Es brauche mehr legale Einwanderung, so dass Menschen in Not nicht auf das Asylrecht zurückgreifen müssten, sagte er in Bundestag. Er kritisierte die 1993 eingeführte Drittstaatenregelung, nach der Menschen, die über ein Land ohne politische Verfolgung einreisen, kein Asyl in Deutschland bekommen. "Möge das Grundgesetz spätestens bis zum 70. Jahrestag seiner Verkündung von diesem hässlichen, herzlosen Fleck gereinigt werden", sagte Kermani. "Dies ist ein gutes Deutschland, das beste, das wir kennen. Statt sich zu verschließen, darf es stolz darauf sein, dass es so anziehend geworden ist", sagte Kermani.

Deutschland müsse "nicht alle Mühseligen und Beladenen der Welt" aufnehmen, sagte der 46-jährige Kermani, der als Sohn iranischer Eltern in Deutschland geboren wurde. Doch habe Deutschland genügend Ressourcen, um die Verantwortung für Schutzbedürftige nicht auf andere abzuwälzen. Kermani kritisierte, dass Deutschland gerade einmal 10 000 Menschen aus dem Bürgerkriegsland Syrien aufnehme. Auch für den ehemaligen NSA-Mitarbeiter Edward Snowden machte sich der Islamwissenschaftler stark. Ob Snowden nach Deutschland kommen soll, ist derzeit im NSA-Ausschuss des Bundestags umstritten.

65 erfolgreiche Jahre in der deutschen Geschichte

Unionsfraktionschef Volker Kauder (CDU) entgegnete, dass Deutschland das Land sei, das am meisten Asylbewerber in ganz Europa aufnehme. Bundestagspräsident Norbert Lammert (CDU) mahnte Verbesserungen etwa bezüglich des Bundesverfassungsgerichts an. Dem Gericht bescheinigte Lammert eine Tendenz, die geltende Verfassung durch schöpferische Auslegung weiterzuentwickeln. Er forderte ein anderes Verfahren zur Wahl der Richter.

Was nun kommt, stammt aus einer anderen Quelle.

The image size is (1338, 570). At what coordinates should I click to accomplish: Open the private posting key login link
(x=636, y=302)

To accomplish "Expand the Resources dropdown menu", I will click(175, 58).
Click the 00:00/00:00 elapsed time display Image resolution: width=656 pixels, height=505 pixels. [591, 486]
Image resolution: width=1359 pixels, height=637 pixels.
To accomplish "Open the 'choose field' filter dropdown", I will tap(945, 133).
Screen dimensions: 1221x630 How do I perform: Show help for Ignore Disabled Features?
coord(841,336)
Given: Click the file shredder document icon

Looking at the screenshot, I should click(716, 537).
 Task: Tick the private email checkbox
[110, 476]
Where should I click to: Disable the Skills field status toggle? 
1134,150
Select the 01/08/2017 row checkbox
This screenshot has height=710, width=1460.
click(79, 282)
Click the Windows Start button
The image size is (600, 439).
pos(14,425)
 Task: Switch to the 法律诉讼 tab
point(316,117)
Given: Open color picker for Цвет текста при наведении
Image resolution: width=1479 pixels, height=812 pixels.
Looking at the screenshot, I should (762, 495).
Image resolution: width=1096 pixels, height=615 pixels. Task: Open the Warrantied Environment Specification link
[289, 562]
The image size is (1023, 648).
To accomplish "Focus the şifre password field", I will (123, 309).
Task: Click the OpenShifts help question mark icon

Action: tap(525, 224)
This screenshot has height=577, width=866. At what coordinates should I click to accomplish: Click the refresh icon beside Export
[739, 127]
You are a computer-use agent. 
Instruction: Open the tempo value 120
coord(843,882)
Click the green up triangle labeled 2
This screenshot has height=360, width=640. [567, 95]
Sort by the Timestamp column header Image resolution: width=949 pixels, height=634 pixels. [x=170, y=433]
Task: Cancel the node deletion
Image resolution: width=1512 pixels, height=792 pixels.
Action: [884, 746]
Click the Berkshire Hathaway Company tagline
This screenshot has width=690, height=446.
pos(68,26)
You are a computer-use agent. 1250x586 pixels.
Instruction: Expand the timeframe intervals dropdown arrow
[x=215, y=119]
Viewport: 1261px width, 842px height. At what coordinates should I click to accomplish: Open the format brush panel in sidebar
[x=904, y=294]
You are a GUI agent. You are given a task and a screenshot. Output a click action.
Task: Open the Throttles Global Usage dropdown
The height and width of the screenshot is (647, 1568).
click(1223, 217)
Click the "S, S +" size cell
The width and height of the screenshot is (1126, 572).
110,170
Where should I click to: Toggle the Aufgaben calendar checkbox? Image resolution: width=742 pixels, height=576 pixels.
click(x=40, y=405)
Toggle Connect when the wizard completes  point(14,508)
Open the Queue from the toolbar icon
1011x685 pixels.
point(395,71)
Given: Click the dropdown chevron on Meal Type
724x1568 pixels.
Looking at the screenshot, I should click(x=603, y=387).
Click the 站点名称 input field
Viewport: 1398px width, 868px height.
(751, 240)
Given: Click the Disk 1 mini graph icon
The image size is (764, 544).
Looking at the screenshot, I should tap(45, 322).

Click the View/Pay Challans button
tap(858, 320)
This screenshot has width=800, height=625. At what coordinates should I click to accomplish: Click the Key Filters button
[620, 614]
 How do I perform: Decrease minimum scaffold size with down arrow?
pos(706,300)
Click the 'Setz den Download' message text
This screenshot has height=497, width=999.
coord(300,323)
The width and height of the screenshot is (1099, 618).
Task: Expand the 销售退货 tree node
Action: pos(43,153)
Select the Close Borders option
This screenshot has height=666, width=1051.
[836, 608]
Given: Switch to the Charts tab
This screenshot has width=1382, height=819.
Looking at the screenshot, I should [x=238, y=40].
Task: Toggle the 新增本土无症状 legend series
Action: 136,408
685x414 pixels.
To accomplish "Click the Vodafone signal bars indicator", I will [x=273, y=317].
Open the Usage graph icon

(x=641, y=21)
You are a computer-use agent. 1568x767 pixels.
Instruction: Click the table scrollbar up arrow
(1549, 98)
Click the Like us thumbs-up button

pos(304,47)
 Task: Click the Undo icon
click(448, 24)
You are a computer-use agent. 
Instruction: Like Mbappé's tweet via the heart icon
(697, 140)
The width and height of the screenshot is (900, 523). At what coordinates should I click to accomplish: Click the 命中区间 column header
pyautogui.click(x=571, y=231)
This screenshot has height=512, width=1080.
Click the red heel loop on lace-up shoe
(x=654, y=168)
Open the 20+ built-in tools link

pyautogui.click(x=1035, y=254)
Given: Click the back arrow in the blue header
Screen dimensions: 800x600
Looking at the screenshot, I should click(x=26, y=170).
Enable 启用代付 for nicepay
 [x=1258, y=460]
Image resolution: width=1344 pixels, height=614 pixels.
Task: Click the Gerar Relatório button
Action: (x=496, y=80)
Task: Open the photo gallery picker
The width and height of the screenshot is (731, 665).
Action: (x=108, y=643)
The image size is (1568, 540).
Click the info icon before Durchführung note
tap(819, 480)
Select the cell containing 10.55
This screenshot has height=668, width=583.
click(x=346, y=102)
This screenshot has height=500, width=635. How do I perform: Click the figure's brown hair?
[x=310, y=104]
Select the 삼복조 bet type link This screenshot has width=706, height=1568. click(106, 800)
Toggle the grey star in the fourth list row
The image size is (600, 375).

Deren Bestellung durch den Wahlausschuss des Bundestags sei beider Verfassungsorgane unwürdig.

Zeitgleich mit dem Bundestag würdigte auch der Bundesrat den Jahrestag des Grundgesetzes. Die vergangenen 65 Jahren seien eine unvergleichlich erfolgreiche Phase in der Geschichte Deutschlands gewesen, sagte der amtierende Bundesratspräsident und niedersächsische Ministerpräsident Stephan Weil (SPD) zu Beginn der Beratungen der Länderkammer in Berlin.

"Wir alle können uns heute mit Dankbarkeit an die Mitglieder des Parlamentarischen Rates erinnern, die dafür die Grundlagen gelegt haben", sagte Weil. Es gebe unverändert viel zu tun. Der Rückblick auf 65 Jahre Grundgesetz zeige aber, dass es dafür gute Voraussetzungen gebe. Mit dem Grundgesetz sei den Grundrechten eine herausragende Bedeutung zugewiesen und auch eine föderale Struktur mit Ewigkeitsgarantie geschaffen worden.